Bu sebeple “siber savaş” veya “bilgi savaşı” genelde üçlü bir ayırıma tabi tutulmaktadır. Bunlar; “Kumanda ve Kontrol Bilgi Savaşları ( C2W ) ” ; “Elektronik Savaş” ve “Psikolojik Operasyonlar ( PsyOps.)”dır.
Bu üçlü ayırıma karşı siber savaş kavramının ilgilendirdiği alanların ikiye ayrılarak birbirlerinden ayırt edilmesi gerekmektedir. Bunlardan birincisi ve gerçek anlamda siber savaş arenası olan alan “ulusal güvenlik” alanıdır. Diğeri ise bazılarının kendilerini tatmin etmek veya kendilerini tanıtmak için oynadıkları bir sirk arenasıdır. “Siber savaş”ın asıl cereyan edeceği “ulusal güvenlik” arenasında savaşın hedefi bir ülkenin elektrik şebekesi, iletişim ağları, hava kontrol sistemleri gibi hayati altyapılar olacaktır. Ulusal altyapılara yönelik bu tehditler bugün “siberuzay Çernobil tehlikesi” olarak adlandırılmaktadır. Çernobil’de binlerce insanın öldüğü ve eko sistemin büyük zarar gördüğü düşünülecek olunursa, “siber savaş”ın ulusal güvenliğe ve altyapıya verebileceği zararlarlarla, Çernobil’in verdiği zararlar arasında yapılan bu benzetmenin ne kadar ciddi sorunlara işaret ettiği daha iyi anlaşılabilecektir.
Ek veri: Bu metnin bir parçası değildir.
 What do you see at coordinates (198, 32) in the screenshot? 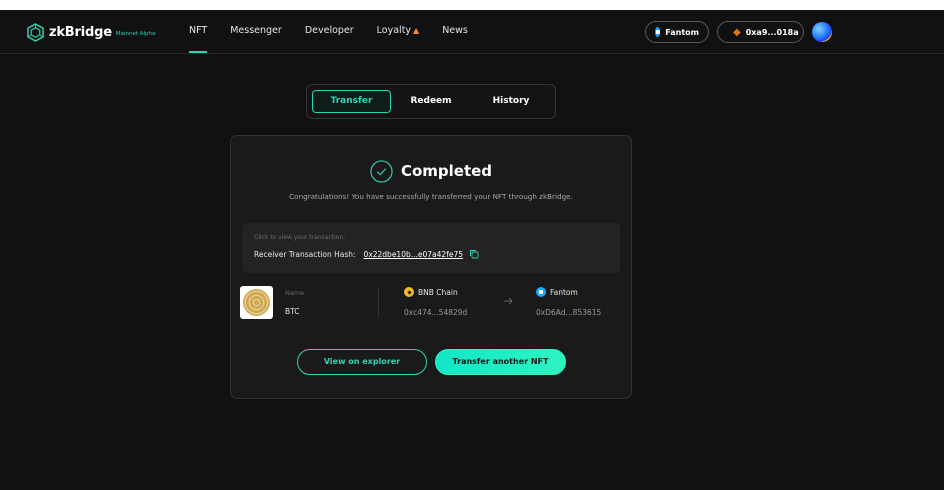
I see `nav-item-nft: NFT` at bounding box center [198, 32].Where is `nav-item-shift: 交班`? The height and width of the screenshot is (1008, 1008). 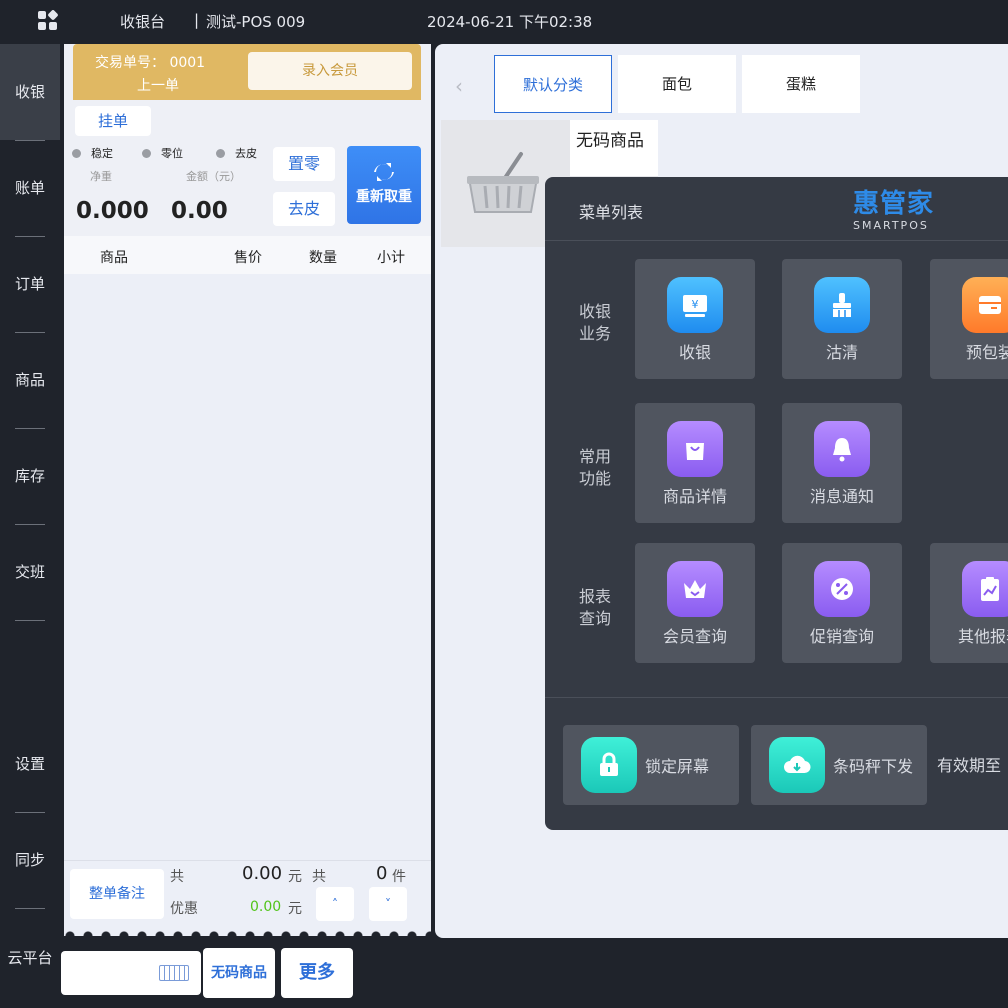
nav-item-shift: 交班 is located at coordinates (30, 572).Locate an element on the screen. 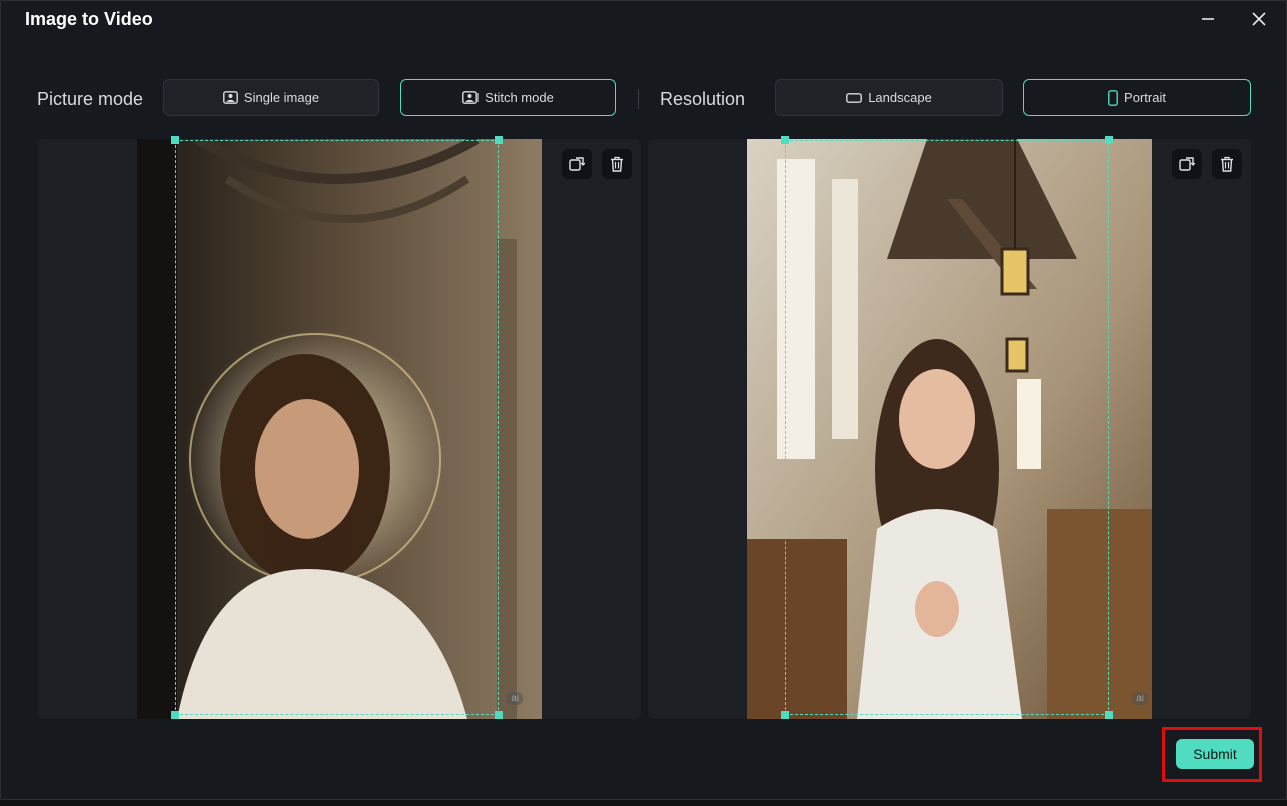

“Siber savaş”larda silahlar artık komutanlardan daha çok kumanda sistemlerine çevrilmiştir. Bu sebeple günümüz savaşlarında artık korunması gereken kumanda kontrol merkezlerinin kurulması kaçınılmaz görünmektedir. Orduda bir söz vardır “muhaberesiz muharebe olmaz” diye. Gerçekten de bir ordunun haberleşme kumanda merkezlerine yapılacak siber saldırılar ile o ordunun savaşma kaabiliyeti önemli ölçüde zayıflatılabilir. Bu durum yukarıda bahsettiğimiz C2W ( Command and Control Warfare ) tipi “siber savaşlar”a iyi bir örnektir.
Konunun başında da belirttiğimiz gibi “siber savaşları” daha tercih edilen bir deyimle “bilgi savaşları”nı hack-¤¤¤¤¤ eylemlerine indirgemek imkansızdır. Yine yukarıda bahsettiğimiz EW ( Electronic Warfare ) tipi “siber savaş”larda anti-radar sistemleri, kriptografi gibi araçlar kullanılmaktadır.
PsyOps. Tipi “bilgi savaş”larında televizyon, radyo, internet gibi iletişim araçları ile propaganda ve antipropaganda yoluyla düşman psikolojik baskı altına alınmaya çalışılmaktadır. Basına yansıyan haberlere göre Irak’lı üst düzey yönetici ve komutanlara sürekli elektronik posta gönderilmekte, cep telefonlarına sürekli mesaj yağdırılmaktadır.
Bu üçlü ayrımın dışındakilere göre ise “bilgi savaşları”nın birkaç yönü daha vardır. Bunlar; “hacker savaşları”, “ekonomik bilgi engellemeleri”, ve “bilgi savaşı” kavramını üst kavram olarak kabul edenlere göre ise “siber savaş”lardır. Bu görüştekilere göre “siber savaş”; “teknolojik emperyalizm” ve “bilgi terörizmi” ile yürütülmektedir. Hatta ve hatta “siber savaş”lar eğer her iki taraf ta yeterli medeni olgunluğa ulaşırsa tamamen sanal olarak yapılacaktır. Her ne kadar bu sonuncusu bilim-kurgu havası taşısa da bu ihtimalin de bir gün gerçek olmayacağını kimse garanti edemez.